The current state of the art in spamming is this: the comments are getting better. No longer are comments jam-packed with dozens of links commonplace (one particular default WordPress setting probably made those almost 100% ineffective), but they’ve been largely replaced with comments that masquerade as… actual comments!

The idea of noise disguised as signal is nothing new if you’ve used e-mail in the last 15 years, but that the noise is getting better (read: more difficult for humans to detect) is somewhat surprising.

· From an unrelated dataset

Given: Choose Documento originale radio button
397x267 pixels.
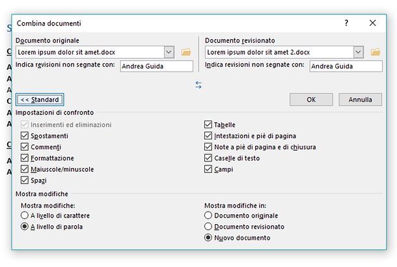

Of course, these comments are no match for a large, distributed system like Akismet, which all-knowingly sees what’s being posted to probably millions of blogs, but the well-disguised, largely pseudo-flattering comments are probably now designed to get human blog authors to click the “Not Spam” button, freeing them the comments the spam box so that they can do their SEO-based dirty work.

Of course, gentle readers, I’m far too smart to fall for that, but not so blinded by my hatred for spam to be unable to appreciate a well-crafted work of authorship, like this one I just found:

Spam that reads "Excellent read, I just passed this onto a colleague who was doing a little research on that. And he actually bought me lunch because I found it for him smile So let me rephrase that: Thanks for lunch!"

Sure, it’s not perfect, but someone out there put some modicum of thought into it, which is the least you could ask of the author of a work that’s going to be distributed on a massive scale.

Plus, it’s a lot better than this anti-gem I also just found:

Spam that reads "Why jesus allows this sort of thing to continue is a mystery"

Can you get more unintentionally self-referential than that? (No, you cannot… and yes, that was a challenge.)

Upgraded to WordPress 3.0

The old adage (which I think I made up) about spending more time geeking around with a WordPress installation than actually writing in the damned blog holds true, ladies and gentlemen.

I just finished upgrading this fine blog to the newly-stable WordPress 3.0.

In case you were wondering and/or sitting on the edge of your seats, I took great care to:

  1. Disable all of my plugins
  2. Dump a copy of my WordPress MySQL database using the aptly-titled mysqldump
  3. tar a copy of my WordPress directory
  4. Do the upgrade!
  5. Re-enable the plugins one-by-one, making sure each works (or at least doesn’t break anything)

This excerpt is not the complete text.